Document text.

——

Tools for doing x way meta-analysis
Variants are matched using chr pos ref and alt. For this reason all 37 build results need to first be lifted over to 38 to match FinnGen. lift.wdl can be used to liftover results first if needed.
IMPORTANT: Studies need to be ordered by chr (1-22, x,y,mt) and position. Chromosome can be indicated with numbers 1-25 or 1-22, X, Y, MT, with or without 'chr' prefix and they will be internally coded to numerical values.
meta_analysis.py is the main script for running meta-analysis for a single trait. Meta-analyses to be performed are specified with json configuration file. Example configuration with three studies in (data/conf.json). Script will try to align using both strands as well as by flipping ref vs. alt.
usage: meta_analysis.py [-h] [--not_quiet] [--leave_one_out] [--is_het_test]
[--pairwise_with_first] [--dont_allow_space]
[--chrom CHROM]
config_file path_to_res methods
Run x-way meta-analysis
positional arguments:
config_file Configuration file
path_to_res Result file
methods List of meta-analysis methods to compute separated by commas. Allowed values [n,inv_var,variance]
optional arguments:
-h, --help show this help message and exit
--not_quiet Print matching variants to stdout
--leave_one_out Do leave-one-out meta-analysis
--is_het_test Do heterogeneity tests based on Cochrans Q and output
het_p
--pairwise_with_first
Do pairwise meta-analysis with the first given study
--dont_allow_space Do not allow space as field delimiter
--chrom CHROM Restrict to given chromosome
--flip_indels Try variant aligning by flipping indels also. By default indels are not flipped
The configuration file should be a json file with two or more studies with these elements in each:
"name":"FINNGEN",
"file":"/Users/mitja/projects/finngen/META_ANALYSIS/I9_AF.gz",
"n_cases": 6570 , # number of cases. Used only if sample size weighted meta-analysis is used
"n_controls": 48378, # number of controls. Used only if sample size weighted meta-analysis is used
"chr":"CHR", # chromosome column name in the file
"pos":"POS", # position column name in the file
"ref":"Allele1", # reference allele column name in the file
"alt":"Allele2", # alternate allele column name in the file
"effect":"BETA", # effect size column name in the file
"effect_type":"beta", # effect type. Allowed values: beta, OR. In case of OR the value will be log transformed to beta.

——

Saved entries
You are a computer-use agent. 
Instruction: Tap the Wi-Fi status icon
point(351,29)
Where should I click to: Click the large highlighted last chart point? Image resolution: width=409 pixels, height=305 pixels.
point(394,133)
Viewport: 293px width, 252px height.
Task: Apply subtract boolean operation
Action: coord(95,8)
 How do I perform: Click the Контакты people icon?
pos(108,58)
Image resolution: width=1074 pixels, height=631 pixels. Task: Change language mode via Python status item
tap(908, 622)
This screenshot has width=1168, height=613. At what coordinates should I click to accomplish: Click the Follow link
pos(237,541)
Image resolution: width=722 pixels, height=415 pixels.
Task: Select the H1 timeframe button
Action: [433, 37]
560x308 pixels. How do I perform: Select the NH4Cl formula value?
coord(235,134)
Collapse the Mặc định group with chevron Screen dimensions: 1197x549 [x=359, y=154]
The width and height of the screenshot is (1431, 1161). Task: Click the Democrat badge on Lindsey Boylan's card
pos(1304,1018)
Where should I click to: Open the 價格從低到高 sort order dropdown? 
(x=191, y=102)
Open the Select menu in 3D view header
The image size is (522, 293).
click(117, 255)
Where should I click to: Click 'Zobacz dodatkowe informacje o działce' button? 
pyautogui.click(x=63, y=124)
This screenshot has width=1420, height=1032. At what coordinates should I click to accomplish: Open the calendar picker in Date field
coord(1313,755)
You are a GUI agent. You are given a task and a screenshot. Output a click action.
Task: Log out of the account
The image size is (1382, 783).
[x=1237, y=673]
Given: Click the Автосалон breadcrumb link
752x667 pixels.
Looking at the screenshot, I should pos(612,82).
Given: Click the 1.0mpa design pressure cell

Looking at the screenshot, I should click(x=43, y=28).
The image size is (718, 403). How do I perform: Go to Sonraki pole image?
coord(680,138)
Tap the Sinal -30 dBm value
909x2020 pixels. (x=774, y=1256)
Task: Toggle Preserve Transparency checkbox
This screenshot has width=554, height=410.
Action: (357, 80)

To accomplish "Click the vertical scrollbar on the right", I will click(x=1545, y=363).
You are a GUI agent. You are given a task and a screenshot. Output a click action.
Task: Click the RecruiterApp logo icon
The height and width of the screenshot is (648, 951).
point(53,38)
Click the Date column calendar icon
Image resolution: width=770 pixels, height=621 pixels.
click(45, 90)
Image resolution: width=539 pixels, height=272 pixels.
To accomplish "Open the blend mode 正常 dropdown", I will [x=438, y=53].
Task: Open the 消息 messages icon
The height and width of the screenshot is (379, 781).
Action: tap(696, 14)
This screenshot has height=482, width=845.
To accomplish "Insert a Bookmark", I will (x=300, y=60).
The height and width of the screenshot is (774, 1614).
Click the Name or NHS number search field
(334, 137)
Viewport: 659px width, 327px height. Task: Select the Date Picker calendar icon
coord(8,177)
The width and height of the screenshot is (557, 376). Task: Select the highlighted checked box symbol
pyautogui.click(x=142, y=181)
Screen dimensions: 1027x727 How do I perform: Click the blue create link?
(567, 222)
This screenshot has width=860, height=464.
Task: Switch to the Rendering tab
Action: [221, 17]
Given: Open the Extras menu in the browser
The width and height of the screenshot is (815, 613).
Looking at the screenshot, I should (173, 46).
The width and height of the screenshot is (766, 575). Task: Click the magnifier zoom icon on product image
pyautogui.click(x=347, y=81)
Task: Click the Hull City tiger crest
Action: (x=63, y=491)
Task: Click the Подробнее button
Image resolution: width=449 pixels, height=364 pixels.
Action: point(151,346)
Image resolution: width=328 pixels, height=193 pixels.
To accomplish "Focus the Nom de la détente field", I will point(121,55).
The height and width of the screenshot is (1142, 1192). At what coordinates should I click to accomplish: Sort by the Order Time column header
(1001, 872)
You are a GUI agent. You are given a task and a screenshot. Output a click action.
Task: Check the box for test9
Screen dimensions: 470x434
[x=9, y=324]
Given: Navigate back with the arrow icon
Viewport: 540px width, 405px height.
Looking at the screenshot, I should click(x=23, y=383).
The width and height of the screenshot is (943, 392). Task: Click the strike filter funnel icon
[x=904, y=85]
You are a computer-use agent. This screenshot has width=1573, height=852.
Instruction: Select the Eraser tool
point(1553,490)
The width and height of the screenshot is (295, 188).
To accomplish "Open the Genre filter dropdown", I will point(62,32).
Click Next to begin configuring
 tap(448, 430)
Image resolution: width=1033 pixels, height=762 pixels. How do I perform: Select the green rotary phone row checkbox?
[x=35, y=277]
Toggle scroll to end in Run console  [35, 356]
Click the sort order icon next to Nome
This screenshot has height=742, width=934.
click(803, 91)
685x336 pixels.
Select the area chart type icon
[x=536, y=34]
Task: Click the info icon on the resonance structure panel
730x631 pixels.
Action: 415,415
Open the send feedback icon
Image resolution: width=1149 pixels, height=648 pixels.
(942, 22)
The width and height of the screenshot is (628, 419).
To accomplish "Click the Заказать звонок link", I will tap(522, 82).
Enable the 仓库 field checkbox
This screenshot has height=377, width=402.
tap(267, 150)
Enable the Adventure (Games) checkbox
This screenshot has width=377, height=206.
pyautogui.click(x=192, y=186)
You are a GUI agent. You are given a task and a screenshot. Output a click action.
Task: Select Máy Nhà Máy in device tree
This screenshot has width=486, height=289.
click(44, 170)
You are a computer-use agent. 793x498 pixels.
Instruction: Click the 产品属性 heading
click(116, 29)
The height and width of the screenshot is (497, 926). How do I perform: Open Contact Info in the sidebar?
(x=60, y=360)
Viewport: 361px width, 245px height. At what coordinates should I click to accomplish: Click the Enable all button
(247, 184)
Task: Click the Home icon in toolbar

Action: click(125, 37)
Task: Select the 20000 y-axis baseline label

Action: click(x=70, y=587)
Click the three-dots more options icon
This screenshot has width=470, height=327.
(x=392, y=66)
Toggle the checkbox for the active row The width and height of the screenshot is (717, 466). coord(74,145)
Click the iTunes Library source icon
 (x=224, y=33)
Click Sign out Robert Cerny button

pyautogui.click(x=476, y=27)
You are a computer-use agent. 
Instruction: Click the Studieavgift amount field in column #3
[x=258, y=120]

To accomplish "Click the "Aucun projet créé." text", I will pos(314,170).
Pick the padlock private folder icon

——

Exercises to complete.
1. In the meta-analysis tool documentation, what is done to effect values whose effect type is OR?
2. Continue the meta-analysis tool documentation from its last line onward.

Task-by-task answers.
1. They are log transformed to beta.

2.
"pval":"p.value" # effect size column name in the file
"se":"SE" # effect standard error. This column is optional if not using inv_var method. Otherwise additional p-value will be added using this as a weight for z-score.
meta_analysis.py supports 3 different meta-analysis methods
N
: purely weight by sample size and use z-score from p-value,variance
: weight z-score from p-value by variance,inv_var
: regular inverse variance weighted betas meta-analysis.
inv_var
is recommended if betas and variances are comparable. In case of combining data from different models (e.g.) linear vs. logistic you should use sample size weighted meta.
The meta-analysis workflow produces QC statistics and plots with qc.R.
Usage: qc.R [options]
Options:
-f CHARACTER, --file=CHARACTER
dataset file name
-o CHARACTER, --out=CHARACTER
output file name [default=NULL]
-m CHARACTER, --method=CHARACTER
meta-analysis method [default=inv_var]
-l, --loo
use leave-one-out results
--conf=CHARACTER
meta-analysis config json
--pval_thresh=NUMERIC
comma separated list of p-value thresholds used to filter the data for qc
--region=NUMERIC
region size in megabases used when counting unique loci hits
-c CHARACTER, --chr_col=CHARACTER
chromosome column [default=#CHR]
-b CHARACTER, --bp_col=CHARACTER
bp column [default=POS]
-r CHARACTER, --ref_col=CHARACTER
ref column [default=REF]
-a CHARACTER, --alt_col=CHARACTER
alt column [default=ALT]
--af_alt_col_suffix=CHARACTER
af alt column suffix [default=_af_alt]
--pheno=CHARACTER
phenotype name [default=pheno]
-h, --help
Show this help message and exit
qc.R first estimates genome-wide significant hits from input with specified region size (default: 1MB) and then calculates linear regression for those hits against using meta-analysis summary statistics.
By default, the workflow compares each study and the calculated meta-analysis summary statistics against each other and produces metrics and plots which can be used for checking whether different studies are agreeing with each other.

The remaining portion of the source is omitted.